Devo confessar que gosto muito de campanhas eleitorais. Gosto ainda mais quando não estou ativamente envolvida. São momentos muito animados na nossa pacata vida política.
Os líderes partidários, em caravana e rodeados de gente mobilizada, visitam mercados, empresas, lares da terceira idade, escolas, feiras, centros de investigação, lojas e cafés, fazem passeios pelas ruas de cidades e vilas, andam de carro, comboio ou metro. E, de repente, entram pela nossa casa mundos muito diferentes daquele em que cada um de nós vive. Sobre esses outros mundos, sobre essas pessoas com outras vidas, em regra ignoradas e sem voz, saber delas, em concentrado, ao longo dos 15 dias de campanha, é muito surpreendente. Algumas das reportagens apresentadas pelos meios de comunicação são peças cheias de alegria e de boa disposição.
Depois, os debates nas televisões e nas rádios, com regras complicadas de gestão do tempo, são oportunidades para darmos atenção à controvérsia pública sobre os temas da política.

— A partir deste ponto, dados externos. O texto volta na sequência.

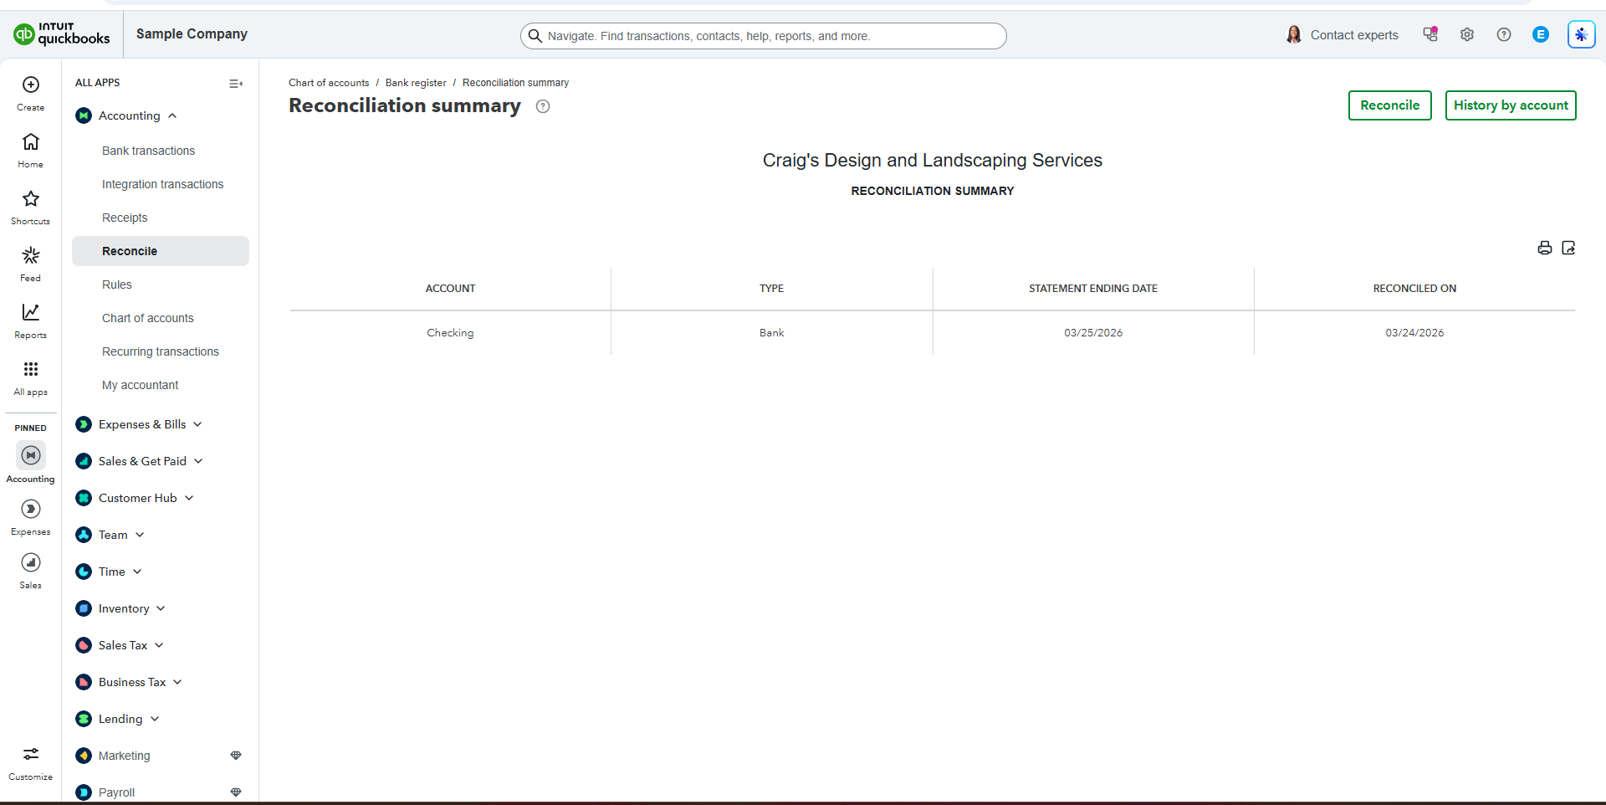
Task: Click the green Reconcile button
Action: (x=1389, y=105)
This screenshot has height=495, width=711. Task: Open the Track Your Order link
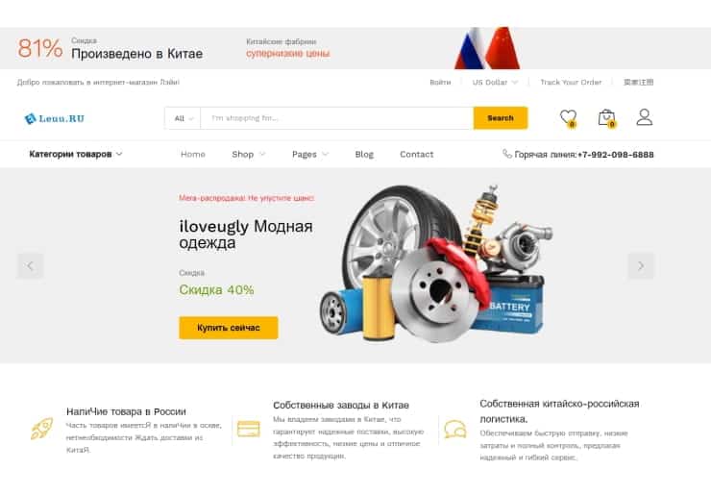[x=571, y=82]
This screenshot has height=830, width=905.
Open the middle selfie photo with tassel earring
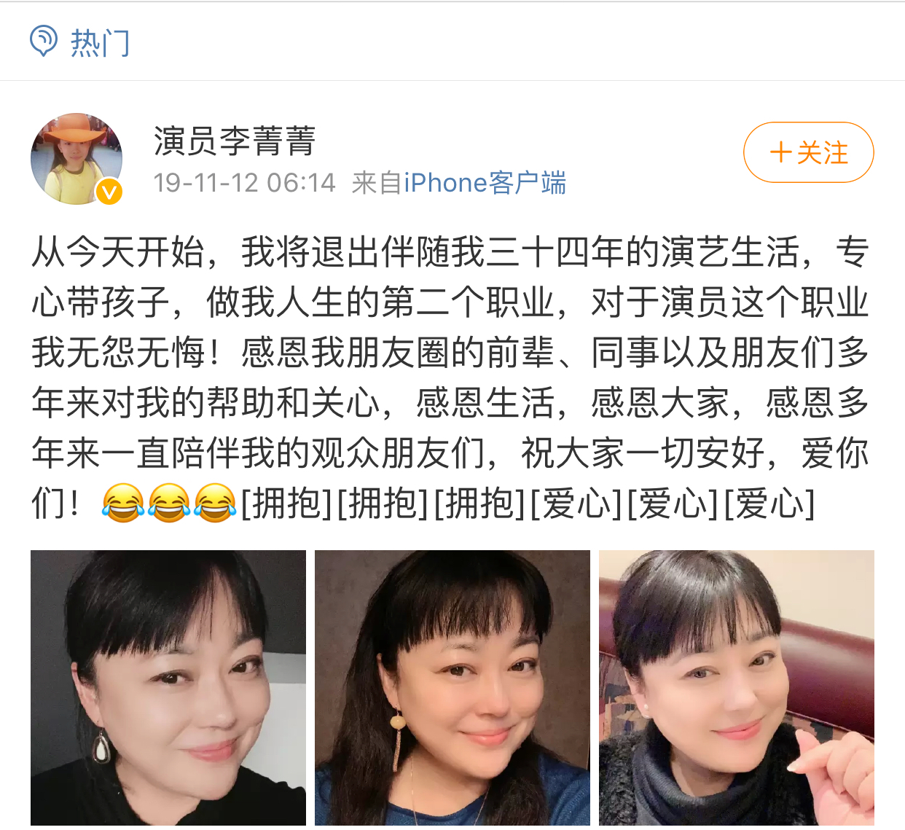[x=453, y=688]
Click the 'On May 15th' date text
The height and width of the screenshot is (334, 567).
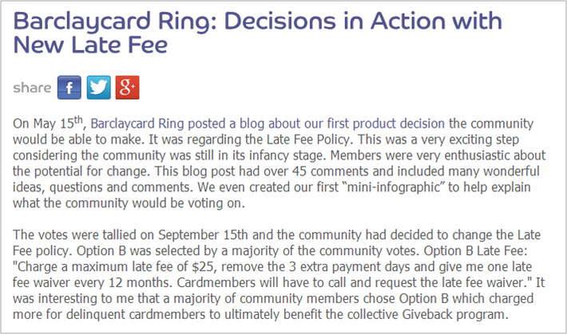[x=48, y=123]
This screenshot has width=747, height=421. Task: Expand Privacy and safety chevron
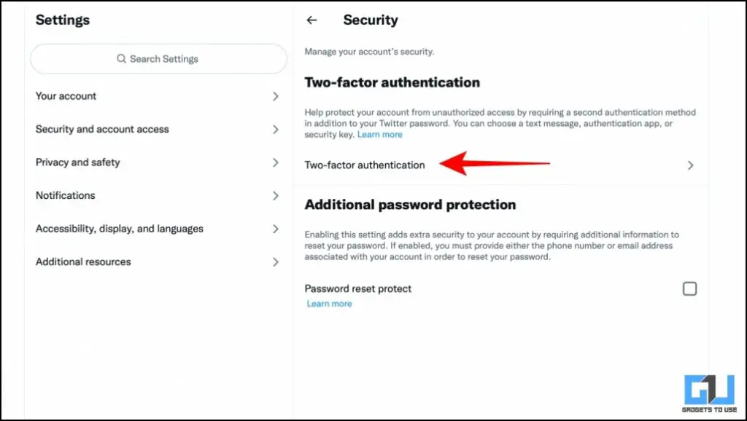point(275,162)
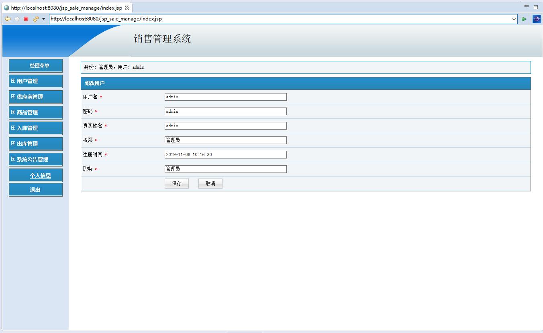
Task: Click the 管理菜单 menu header
Action: pos(35,65)

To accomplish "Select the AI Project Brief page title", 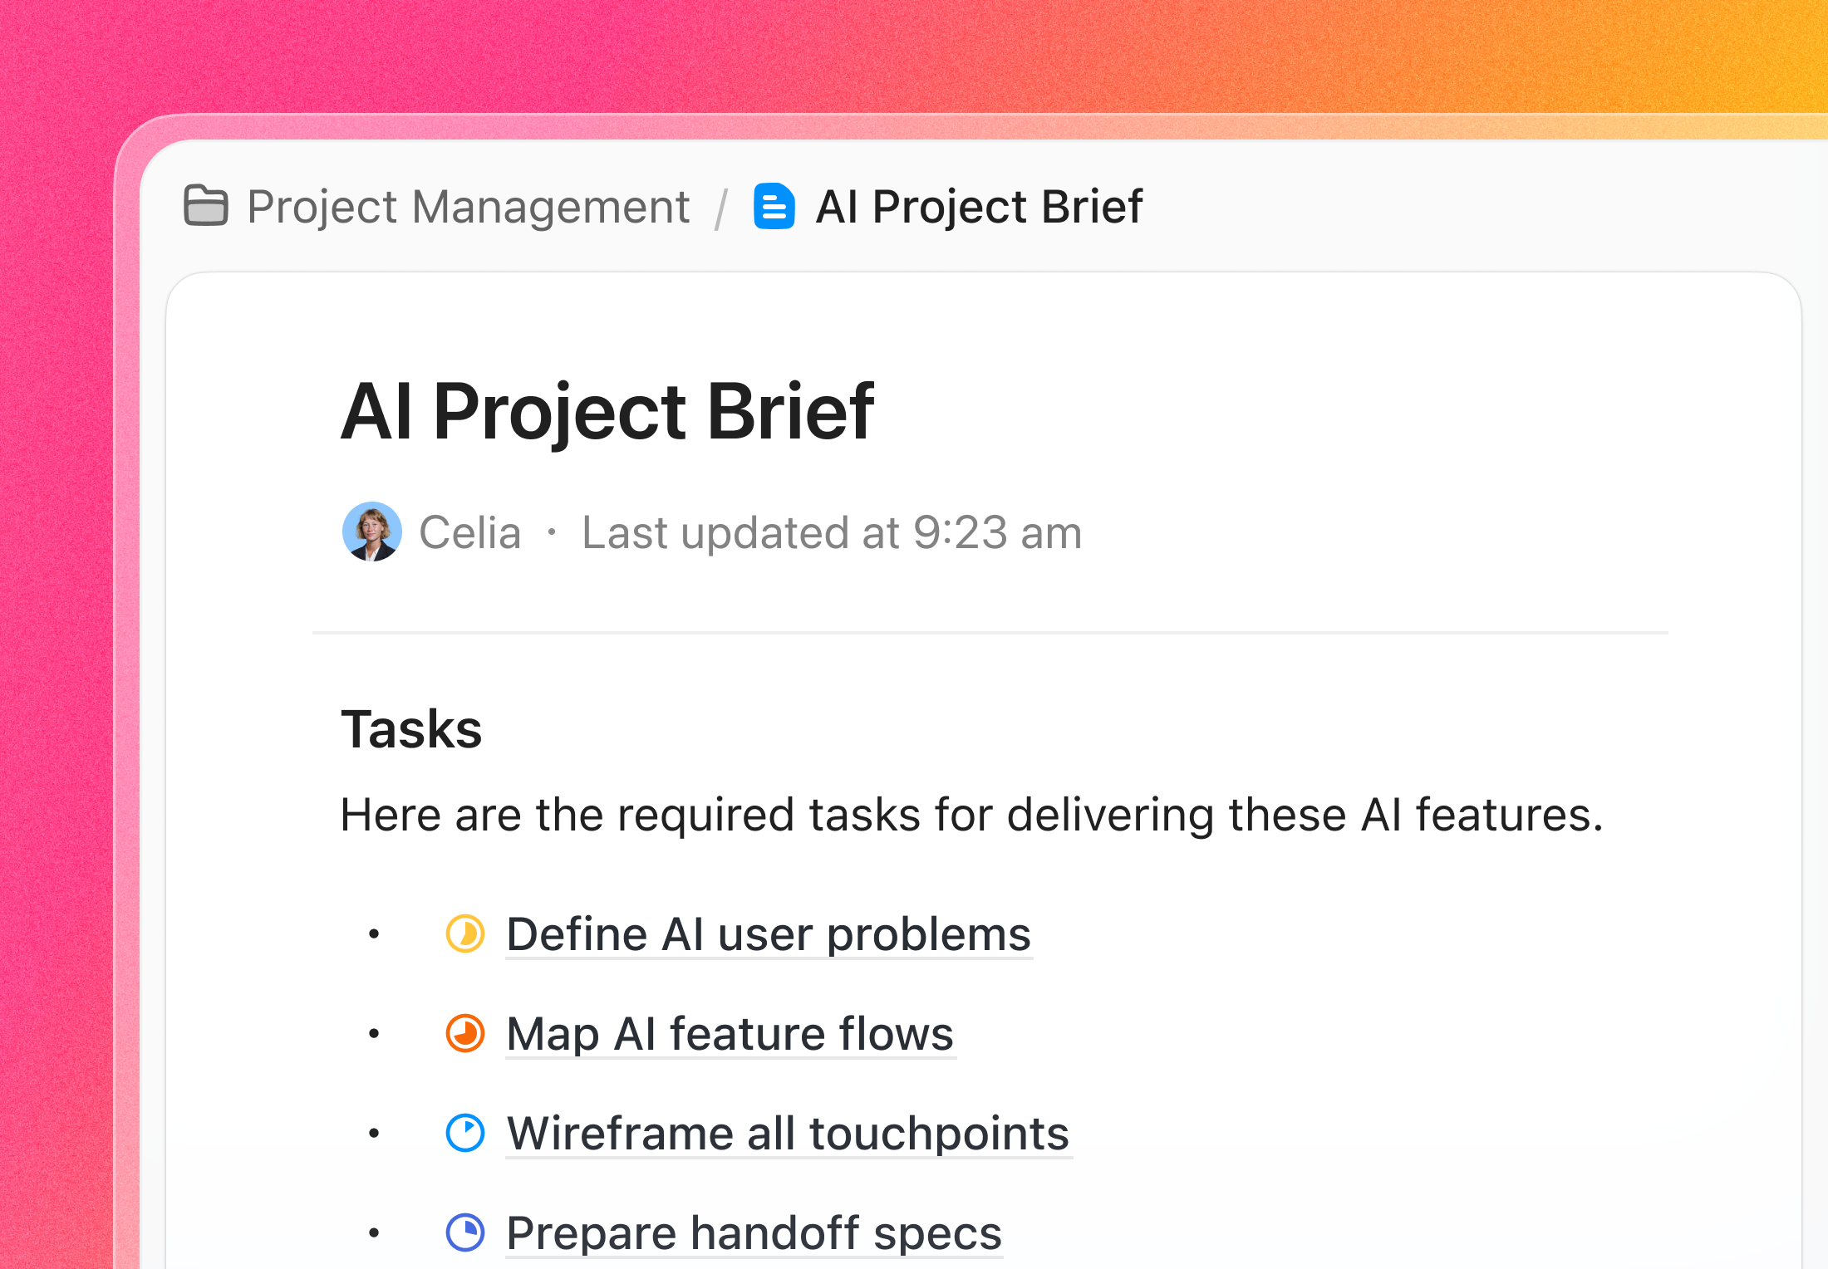I will [x=608, y=411].
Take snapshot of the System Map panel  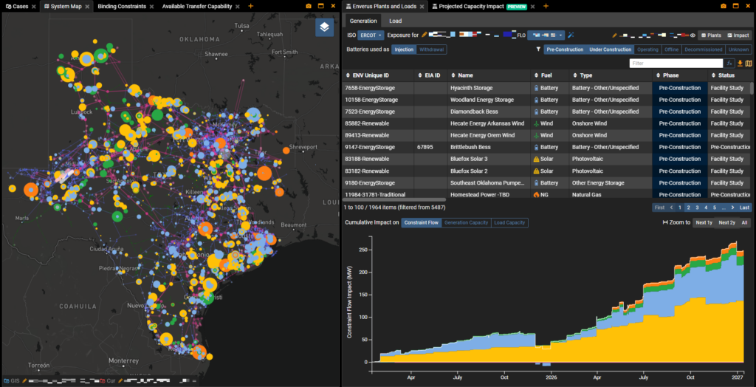tap(308, 6)
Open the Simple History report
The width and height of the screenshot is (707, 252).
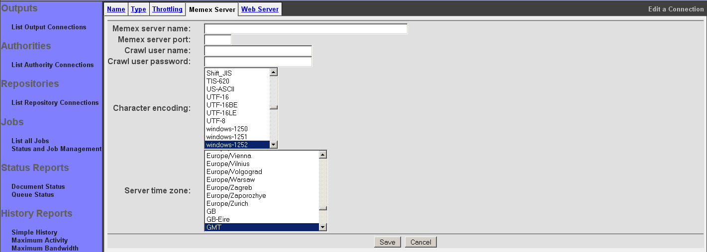[x=34, y=233]
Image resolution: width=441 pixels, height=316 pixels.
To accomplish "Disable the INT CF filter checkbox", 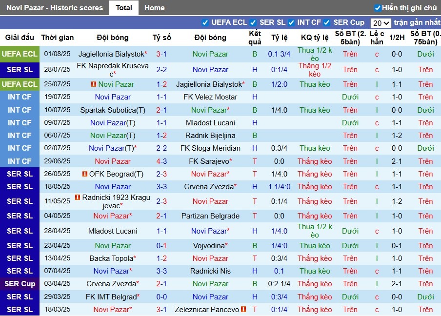I will [291, 22].
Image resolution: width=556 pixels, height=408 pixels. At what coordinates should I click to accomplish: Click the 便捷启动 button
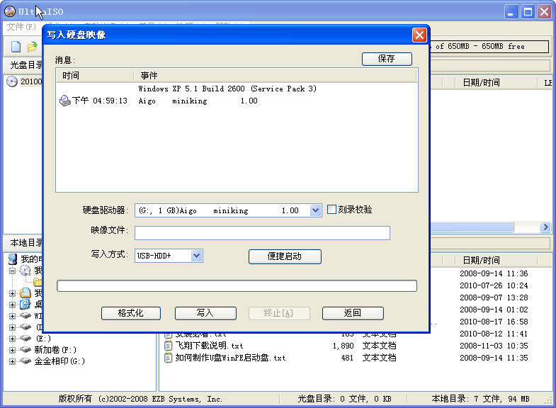(x=285, y=256)
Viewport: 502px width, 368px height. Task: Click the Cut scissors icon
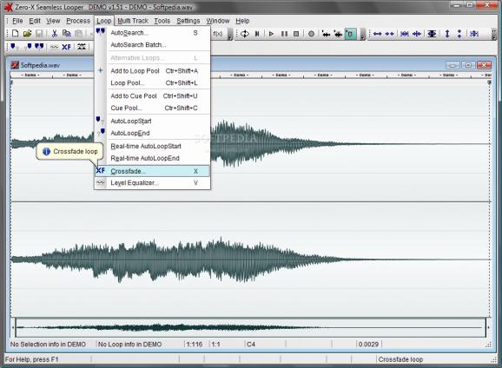tap(55, 33)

Da educação ao ensino superior e à ciência, às pensões e apoios sociais, dos temas económicos à imigração, tudo é debatido. É verdade que nem sempre com muita profundidade e clareza, mas é ótimo que possamos ter um tempo em que se procuram explicar e compreender as alternativas políticas.
Os comentários e as análises da campanha nos jornais e nas televisões por jornalistas, analistas ou cientistas políticos são momentos em que, verdadeiramente, a política entra em competição com o futebol. Tal como por vezes acontece nos programas de comentário e análise desportiva, nos quais nos explicam as táticas e as jogadas, temos, nas campanhas eleitorais, horas e horas de explicação dos jogos políticos. É verdade que os comentários políticos são, tal como no futebol, por vezes pouco fundamentados, transmitem-nos a sensação de estarmos a ouvir grupos de amigos a fazer conversa de café sobre política.
Uma palavra ainda sobre os programas de humor e as sínteses diárias que, em fotos ou em pequenos vídeos, nos mostram uma espécie de coleção de apanhados: os políticos a dançar, a comer, a beijar, a abraçar, a rir e a chorar, isto é, a parecerem, afinal, pessoas comuns. O humor destes programas proporciona verdadeiros momentos de descompressão.
É pena que Tancos tenha tomado conta desta campanha eleitoral. Percebe-se: Rui Rio e Assunção Cristas precisavam de mobilizar as suas bases, bastantes desmotivadas. Caiu-lhes no colo o tema de que precisavam para dramatizar e provar ao seu eleitorado potencial que são capazes de ser bravos, acutilantes, guerreiros, que são capazes de ser oposição. E assim se foi o que as campanhas eleitorais têm de melhor.